Jaliya Wickramasuriya is a Sri Lankan businessman. A close relative of former President Mahinda Rajapaksa, he was the Sri Lankan Ambassador to the United States from 2008 to 2014, until the US government asked the Sri Lankan government to recall him. He has been accused of several financial crimes during his tenure. In April 2022, he pleaded guilty to diverting $332,000 of Sri Lankan government funds supposedly intended for the purchase of a new embassy site.

==Family and education==
Wickramasuriya was born in Matara to an aristocratic family. He is a son of Pema and Kamala Wickramasuriya née Rajapaksa, daughter of D. M. Rajapaksa and a first cousin of Mahinda Rajapaksa who served as President of Sri Lanka from 2005 to 2015. Colonel Prasanna Wickramasuriya is his younger brother and brother-in-law of Colonel A. F. Lafir. He was educated at Nalanda College, Colombo.

==Business career==
He started his career in the tea industry, working at Dilmah. He went on to become the Managing Director and Chief Executive Officer of Ceylon Royal Teas (Pvt) Ltd and was based in the United States exporting tea from Sri Lanka to the United States.

==Diplomatic posting==
Following his cousin's election as President of Sri Lanka, Wickramasuirya was appointed Consul General of the Democratic Socialist Republic of Sri Lanka in Los Angeles, California in 2005 and held the appointment till 2008. In August 2008, he was appointed by President Rajapaksa as Ambassador of the Democratic Socialist Republic of Sri Lanka to the United States and Mexico. During his tenure, he was investigated by the IRS on tax evasion and the US government requested the government of Sri Lanka recall Wickramasuirya. As a result, Wickramasuirya was recalled to Sri Lanka in July 2014 and was replaced by Asela Weerakoon on a temporarily basis until Prasad Kariyawasam was appointed as the permanent ambassador.

==Guilty plea on misuse of state funds==
The Police Financial Crimes Investigations Division (FCID) arrested him on 17 November 2016, after he tried to flee the country from Katunayake Airport, and was a suspect of allegedly accepting a USD $332,000 commission while serving as the Sri Lankan Ambassador to the United States. He was remanded by the courts on the same day. It is alleged that the money was used to purchase a house in the United States for his daughter, Sarindee.

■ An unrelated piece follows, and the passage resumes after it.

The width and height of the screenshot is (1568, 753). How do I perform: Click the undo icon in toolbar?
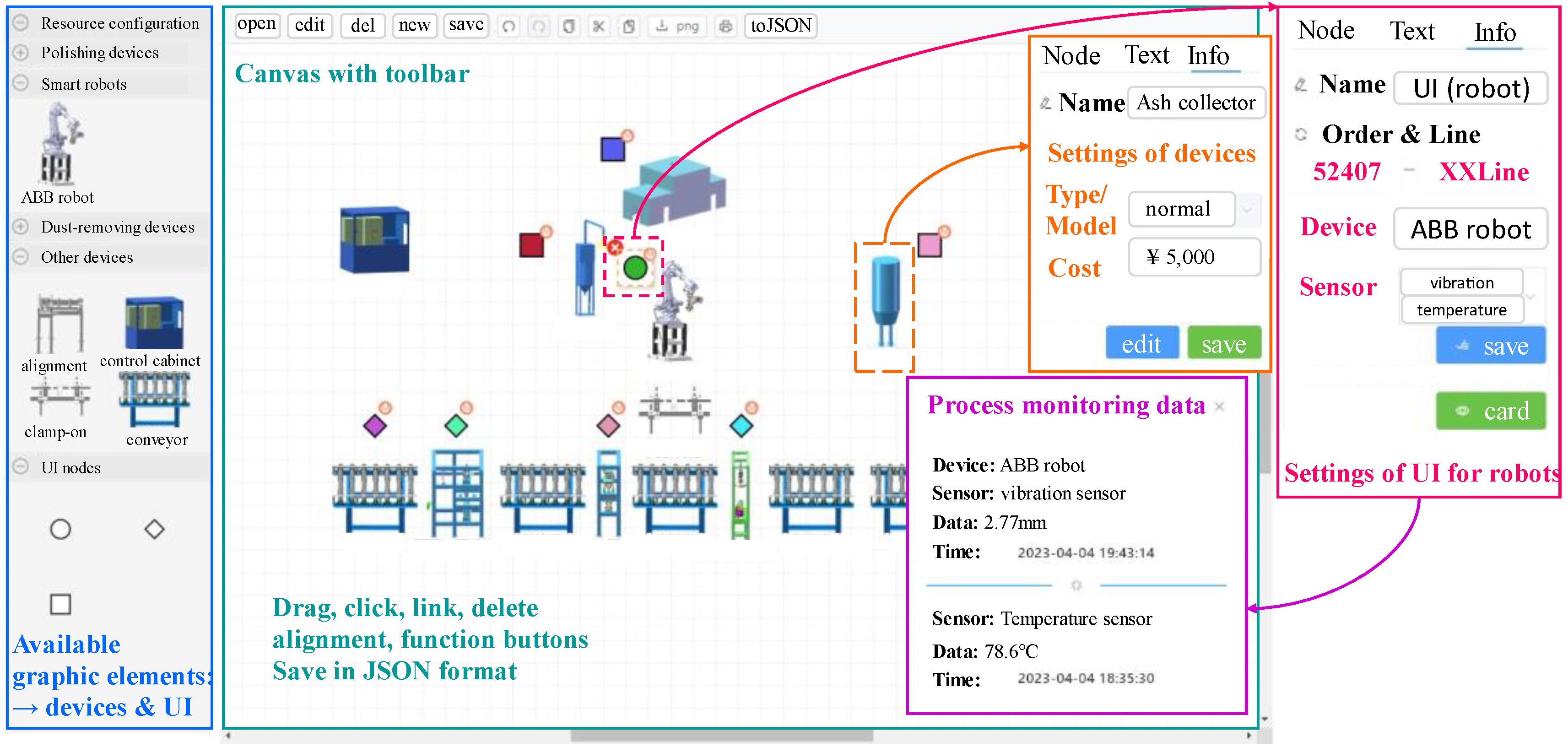point(509,26)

An open warrant was issued in January 2018 in Colombo for his arrest in connection with those charges. He was allowed by Courts to travel for medical treatments, but later it was reported that he was missing and subsequently the court issued an open warrant.

In April 2022, he pleaded guilty. According to Special Agent in Charge Ray Villanueva of HSI Washington, D.C., “Mr. Wickramasuriya attempted to use his position of authority to defraud his own government and steal from the people he represented. He did not expect the American authorities to get involved and call on HSI Washington, D.C. to investigate. Today he begins the process of paying for his crimes.”

==Accusation of money laundering==
The United States Department of Justice has moved to indict Wickremesuriya on money laundering charges, following an investigation by the FBI and indictment by grand jury. The Sri Lankan Ministry of Foreign Affairs has waived the diplomatic immunity granted Wickramasuriya during his tenure as the Sri Lankan Ambassador in Washington. Wickremesuriya challenged the removal of immunity by way of a writ petition in Court of Appeal of Sri Lanka, which was dismissed by the court on 29 March 2018. He then filed a fundamental rights case in the Supreme Court of Sri Lanka.